Problem requirements: State the number of lines below in which the word "beside" appears. Nothing else belongs in the answer.

===== Information

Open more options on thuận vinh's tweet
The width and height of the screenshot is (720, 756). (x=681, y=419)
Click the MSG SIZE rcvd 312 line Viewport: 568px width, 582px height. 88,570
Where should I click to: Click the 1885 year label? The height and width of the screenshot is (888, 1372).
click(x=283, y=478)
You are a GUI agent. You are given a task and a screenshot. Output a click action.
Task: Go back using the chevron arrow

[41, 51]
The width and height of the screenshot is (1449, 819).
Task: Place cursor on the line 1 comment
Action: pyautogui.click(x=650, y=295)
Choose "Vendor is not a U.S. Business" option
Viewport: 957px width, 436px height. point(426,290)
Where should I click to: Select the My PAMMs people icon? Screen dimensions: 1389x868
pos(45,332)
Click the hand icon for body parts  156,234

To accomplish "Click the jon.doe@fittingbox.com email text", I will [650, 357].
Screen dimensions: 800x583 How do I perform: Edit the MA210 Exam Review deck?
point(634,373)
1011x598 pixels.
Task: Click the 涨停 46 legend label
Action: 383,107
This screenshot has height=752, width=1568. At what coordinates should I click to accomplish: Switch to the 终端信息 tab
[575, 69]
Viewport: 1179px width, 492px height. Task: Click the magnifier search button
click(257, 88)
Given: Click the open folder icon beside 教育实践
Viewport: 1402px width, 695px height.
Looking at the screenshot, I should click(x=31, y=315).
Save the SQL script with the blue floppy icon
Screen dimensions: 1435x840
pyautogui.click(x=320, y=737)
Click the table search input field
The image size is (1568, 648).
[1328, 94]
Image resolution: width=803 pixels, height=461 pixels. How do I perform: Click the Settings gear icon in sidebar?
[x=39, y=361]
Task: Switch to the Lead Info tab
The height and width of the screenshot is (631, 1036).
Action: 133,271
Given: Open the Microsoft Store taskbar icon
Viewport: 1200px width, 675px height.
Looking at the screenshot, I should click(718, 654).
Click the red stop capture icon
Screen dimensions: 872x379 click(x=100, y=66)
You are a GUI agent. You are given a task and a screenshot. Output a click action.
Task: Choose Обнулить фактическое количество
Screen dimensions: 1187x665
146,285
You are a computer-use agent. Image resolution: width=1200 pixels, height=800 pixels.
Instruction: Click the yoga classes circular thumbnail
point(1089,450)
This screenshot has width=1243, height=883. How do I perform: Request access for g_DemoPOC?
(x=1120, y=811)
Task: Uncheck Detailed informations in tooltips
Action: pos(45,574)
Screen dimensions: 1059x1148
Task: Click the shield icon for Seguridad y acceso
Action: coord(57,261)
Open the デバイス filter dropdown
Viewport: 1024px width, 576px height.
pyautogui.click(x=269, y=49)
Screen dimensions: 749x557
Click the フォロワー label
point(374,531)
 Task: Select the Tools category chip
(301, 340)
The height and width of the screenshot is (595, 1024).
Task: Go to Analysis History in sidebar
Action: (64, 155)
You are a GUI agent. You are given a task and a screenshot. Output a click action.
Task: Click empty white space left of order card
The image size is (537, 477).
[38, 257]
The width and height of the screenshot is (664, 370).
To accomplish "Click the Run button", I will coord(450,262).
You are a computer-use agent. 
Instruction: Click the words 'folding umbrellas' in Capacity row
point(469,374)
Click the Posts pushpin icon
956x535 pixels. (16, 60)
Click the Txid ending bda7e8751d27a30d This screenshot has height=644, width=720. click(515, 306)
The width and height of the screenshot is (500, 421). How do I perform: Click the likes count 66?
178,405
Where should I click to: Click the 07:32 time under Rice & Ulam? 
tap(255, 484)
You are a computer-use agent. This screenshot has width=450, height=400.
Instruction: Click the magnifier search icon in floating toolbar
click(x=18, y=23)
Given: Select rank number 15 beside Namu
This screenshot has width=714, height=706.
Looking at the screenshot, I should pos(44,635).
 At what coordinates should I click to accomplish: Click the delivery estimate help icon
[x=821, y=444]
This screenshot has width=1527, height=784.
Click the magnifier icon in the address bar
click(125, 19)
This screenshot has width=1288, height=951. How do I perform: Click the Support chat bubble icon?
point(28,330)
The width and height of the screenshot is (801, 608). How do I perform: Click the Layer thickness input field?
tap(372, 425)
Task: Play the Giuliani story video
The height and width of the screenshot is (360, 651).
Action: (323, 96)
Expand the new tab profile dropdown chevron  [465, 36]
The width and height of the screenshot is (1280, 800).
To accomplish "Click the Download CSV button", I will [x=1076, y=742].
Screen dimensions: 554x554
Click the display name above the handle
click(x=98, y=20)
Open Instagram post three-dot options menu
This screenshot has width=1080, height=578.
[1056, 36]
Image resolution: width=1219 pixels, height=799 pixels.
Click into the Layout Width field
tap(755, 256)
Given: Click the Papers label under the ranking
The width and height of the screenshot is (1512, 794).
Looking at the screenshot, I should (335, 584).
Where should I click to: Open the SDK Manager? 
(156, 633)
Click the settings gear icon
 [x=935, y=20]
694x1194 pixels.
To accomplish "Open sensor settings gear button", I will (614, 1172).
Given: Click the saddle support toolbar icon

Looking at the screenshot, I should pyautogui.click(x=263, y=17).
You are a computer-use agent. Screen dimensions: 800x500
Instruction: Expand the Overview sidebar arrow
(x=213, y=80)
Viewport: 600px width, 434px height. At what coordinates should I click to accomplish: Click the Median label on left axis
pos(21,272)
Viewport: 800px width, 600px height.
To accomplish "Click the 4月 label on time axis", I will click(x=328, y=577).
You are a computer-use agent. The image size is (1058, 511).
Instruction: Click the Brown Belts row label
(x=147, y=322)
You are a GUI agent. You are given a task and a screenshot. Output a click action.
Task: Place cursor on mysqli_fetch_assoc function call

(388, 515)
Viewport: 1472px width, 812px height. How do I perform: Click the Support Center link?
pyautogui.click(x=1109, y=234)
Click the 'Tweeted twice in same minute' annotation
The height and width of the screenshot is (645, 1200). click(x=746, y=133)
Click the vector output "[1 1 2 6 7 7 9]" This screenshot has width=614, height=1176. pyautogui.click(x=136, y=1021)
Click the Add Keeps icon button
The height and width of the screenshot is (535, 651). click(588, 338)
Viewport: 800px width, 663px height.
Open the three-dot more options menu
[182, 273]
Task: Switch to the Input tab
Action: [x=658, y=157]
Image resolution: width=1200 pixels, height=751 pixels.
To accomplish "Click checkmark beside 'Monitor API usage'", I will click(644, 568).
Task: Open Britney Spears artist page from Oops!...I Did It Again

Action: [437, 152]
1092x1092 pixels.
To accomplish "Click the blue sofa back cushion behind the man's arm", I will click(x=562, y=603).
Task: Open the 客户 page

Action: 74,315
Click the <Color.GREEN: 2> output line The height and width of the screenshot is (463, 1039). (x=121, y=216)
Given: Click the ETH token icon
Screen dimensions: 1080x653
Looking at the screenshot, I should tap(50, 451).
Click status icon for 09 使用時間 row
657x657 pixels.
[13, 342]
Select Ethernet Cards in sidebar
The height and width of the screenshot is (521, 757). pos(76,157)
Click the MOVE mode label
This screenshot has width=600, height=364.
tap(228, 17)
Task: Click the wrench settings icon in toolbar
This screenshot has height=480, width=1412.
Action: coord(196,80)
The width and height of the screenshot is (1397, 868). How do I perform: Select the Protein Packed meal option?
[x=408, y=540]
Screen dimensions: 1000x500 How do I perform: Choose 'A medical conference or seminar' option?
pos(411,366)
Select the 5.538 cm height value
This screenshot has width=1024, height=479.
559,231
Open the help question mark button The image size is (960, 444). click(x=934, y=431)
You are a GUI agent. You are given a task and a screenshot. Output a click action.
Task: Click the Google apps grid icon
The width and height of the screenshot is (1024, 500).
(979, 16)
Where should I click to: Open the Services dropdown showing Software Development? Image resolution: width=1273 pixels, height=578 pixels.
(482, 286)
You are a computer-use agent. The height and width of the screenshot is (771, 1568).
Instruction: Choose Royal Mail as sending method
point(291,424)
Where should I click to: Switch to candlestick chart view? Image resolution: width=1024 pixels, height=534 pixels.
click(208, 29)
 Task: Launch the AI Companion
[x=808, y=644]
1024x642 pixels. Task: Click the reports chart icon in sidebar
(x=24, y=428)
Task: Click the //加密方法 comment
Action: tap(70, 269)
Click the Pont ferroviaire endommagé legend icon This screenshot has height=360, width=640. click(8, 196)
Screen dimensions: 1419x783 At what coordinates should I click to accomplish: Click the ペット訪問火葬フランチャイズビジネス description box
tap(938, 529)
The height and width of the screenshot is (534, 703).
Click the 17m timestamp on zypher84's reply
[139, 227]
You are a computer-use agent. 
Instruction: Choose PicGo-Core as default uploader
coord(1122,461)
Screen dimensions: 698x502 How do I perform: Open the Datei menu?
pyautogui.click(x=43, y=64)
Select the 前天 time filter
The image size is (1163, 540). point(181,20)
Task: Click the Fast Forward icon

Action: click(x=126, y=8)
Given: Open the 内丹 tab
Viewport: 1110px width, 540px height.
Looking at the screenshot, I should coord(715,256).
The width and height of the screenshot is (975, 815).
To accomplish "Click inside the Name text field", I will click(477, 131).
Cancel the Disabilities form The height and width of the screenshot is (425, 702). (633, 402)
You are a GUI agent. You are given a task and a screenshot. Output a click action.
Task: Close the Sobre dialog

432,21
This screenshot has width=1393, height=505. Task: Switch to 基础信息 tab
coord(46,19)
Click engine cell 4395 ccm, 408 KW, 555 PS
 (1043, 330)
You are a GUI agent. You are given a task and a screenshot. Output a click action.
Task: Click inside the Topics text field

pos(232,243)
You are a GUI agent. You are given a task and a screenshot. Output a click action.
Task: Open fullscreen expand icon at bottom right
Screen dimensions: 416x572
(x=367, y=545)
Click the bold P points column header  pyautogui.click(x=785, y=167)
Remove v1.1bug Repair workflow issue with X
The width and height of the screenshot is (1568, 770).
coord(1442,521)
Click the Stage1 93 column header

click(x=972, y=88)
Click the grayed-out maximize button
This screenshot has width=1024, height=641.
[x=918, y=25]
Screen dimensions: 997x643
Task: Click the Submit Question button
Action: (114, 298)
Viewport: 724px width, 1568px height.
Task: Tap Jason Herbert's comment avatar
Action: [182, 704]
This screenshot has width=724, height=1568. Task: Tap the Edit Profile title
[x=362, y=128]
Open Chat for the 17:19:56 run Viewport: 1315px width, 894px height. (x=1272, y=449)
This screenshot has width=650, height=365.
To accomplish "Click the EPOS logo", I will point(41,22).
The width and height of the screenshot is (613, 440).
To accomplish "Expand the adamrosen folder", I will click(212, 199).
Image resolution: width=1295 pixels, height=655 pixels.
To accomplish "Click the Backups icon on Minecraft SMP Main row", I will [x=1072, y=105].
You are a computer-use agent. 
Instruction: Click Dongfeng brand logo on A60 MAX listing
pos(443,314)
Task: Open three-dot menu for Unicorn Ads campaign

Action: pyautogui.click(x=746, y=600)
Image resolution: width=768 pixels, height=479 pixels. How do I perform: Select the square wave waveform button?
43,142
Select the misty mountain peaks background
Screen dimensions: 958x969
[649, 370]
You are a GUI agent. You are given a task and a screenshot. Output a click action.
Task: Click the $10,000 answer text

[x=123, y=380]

==========

Result of this exercise: 3